L’auteur profite également de la partie se déroulant sur Terre, pour délivrer un début de message sur l’empreinte écologique de l’humanité. Message sur lequel il revient à la fin du livre de manière plus fracassante à propos de l’expansion humaine en y apportant une “solution” des plus radicales.
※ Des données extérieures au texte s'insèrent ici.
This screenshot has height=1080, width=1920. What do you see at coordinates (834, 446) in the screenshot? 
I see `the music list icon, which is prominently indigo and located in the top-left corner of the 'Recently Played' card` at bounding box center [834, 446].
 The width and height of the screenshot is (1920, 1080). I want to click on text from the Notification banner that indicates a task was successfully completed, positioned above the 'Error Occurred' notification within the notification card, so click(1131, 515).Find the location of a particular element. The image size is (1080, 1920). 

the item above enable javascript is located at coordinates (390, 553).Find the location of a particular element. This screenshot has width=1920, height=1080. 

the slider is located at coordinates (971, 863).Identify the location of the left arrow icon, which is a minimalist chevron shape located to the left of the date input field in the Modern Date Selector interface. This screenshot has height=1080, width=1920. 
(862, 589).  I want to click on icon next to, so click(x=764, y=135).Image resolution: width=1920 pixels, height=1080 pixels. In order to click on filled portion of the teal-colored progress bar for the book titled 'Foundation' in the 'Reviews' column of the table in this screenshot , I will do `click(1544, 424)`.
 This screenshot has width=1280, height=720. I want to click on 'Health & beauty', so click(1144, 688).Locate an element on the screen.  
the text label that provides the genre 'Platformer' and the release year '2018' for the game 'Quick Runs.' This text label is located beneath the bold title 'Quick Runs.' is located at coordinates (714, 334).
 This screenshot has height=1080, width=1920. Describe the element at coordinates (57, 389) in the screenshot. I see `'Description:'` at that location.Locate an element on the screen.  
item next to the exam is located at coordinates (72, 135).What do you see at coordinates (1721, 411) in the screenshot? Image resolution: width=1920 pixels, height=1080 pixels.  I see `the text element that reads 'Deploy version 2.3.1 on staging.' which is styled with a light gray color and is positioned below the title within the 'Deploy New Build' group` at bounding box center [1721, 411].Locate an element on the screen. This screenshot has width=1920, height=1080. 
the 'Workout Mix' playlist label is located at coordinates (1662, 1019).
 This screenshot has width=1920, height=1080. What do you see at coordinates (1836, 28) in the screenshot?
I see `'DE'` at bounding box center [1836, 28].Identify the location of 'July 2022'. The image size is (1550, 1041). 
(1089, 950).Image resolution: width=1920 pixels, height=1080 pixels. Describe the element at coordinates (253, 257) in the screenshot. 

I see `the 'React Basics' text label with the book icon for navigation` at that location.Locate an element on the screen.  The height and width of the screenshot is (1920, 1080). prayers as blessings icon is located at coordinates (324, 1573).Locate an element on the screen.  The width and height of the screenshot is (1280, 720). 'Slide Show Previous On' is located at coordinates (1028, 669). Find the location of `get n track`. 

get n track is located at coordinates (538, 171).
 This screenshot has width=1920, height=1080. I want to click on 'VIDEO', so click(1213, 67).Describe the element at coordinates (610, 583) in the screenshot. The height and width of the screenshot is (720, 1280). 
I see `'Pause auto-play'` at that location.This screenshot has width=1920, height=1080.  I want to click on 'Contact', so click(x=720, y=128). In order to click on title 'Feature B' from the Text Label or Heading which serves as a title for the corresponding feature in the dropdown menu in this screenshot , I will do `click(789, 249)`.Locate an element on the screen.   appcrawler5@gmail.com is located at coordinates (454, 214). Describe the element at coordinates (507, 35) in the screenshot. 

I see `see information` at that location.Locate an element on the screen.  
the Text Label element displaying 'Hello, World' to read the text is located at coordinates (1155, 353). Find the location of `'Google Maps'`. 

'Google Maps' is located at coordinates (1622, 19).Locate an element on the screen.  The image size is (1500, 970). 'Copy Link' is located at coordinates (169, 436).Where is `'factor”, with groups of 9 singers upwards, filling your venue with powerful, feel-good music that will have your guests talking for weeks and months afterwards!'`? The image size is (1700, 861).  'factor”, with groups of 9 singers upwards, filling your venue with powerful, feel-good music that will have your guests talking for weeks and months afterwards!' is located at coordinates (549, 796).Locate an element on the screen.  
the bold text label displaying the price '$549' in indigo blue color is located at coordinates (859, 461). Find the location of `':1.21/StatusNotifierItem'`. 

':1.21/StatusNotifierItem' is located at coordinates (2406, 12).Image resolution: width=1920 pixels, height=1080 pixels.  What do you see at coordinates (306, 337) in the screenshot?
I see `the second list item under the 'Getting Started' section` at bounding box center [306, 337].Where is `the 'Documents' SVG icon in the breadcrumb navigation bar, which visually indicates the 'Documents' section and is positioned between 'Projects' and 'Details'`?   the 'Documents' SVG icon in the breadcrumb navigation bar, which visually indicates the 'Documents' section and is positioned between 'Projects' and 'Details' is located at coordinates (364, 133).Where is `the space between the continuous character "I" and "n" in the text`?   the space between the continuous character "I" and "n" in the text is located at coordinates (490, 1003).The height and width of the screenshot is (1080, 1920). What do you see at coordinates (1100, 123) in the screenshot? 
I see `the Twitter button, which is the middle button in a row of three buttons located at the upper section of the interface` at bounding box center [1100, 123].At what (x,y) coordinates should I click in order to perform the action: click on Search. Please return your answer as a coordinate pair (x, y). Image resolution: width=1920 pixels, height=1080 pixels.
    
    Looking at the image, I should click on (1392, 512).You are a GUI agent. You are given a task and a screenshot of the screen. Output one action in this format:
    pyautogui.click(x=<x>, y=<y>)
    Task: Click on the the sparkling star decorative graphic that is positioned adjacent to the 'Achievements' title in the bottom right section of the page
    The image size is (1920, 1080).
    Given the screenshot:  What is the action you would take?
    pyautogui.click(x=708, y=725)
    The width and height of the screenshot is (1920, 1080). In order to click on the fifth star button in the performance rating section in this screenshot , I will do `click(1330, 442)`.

Bien évidemment les deux histoires se rejoignent, de manière improbable et permettent à l’auteur de délivrer son message. Pour moi, écrire de la bonne anticipation, ce n’est pas simplement placer une histoire dans un futur plus ou moins proche. Il faut aussi un message, plus quelques autres ingrédients que l’auteur n’a pas oublié ici : gadgets futuristes, romance, amour libre... Rare, mais ô combien agréable, il y a aussi ajouté l’humour. Quand au message délivré... lisez
Expresso Love !
Pour l’anecdote, pour ceux qui supposaient qu’entre une Terre pauvre et des planètes dominées par les loisirs, les impôts avait disparu... perdu, il y a même la fameuse: IPP (impôt progressif prévisionnel) :...cet impôt ne porte pas sur des bénéfices ou des revenus acquis, mais sur ceux qui sont susceptibles d’être obtenus dans l’avenir, donc sur de l’argent potentiel et qui n’existera peut-être jamais si la société n’atteint pas ses objectifs.
...le gouvernement du Metzouki a eu l’habileté de la faire voter par la Haute Assemblée au moment des vacances généralisées, quand tout le monde se dorait la pilule sur les bords ensoleillés de la Mer de Volupté et personne n’a réagi.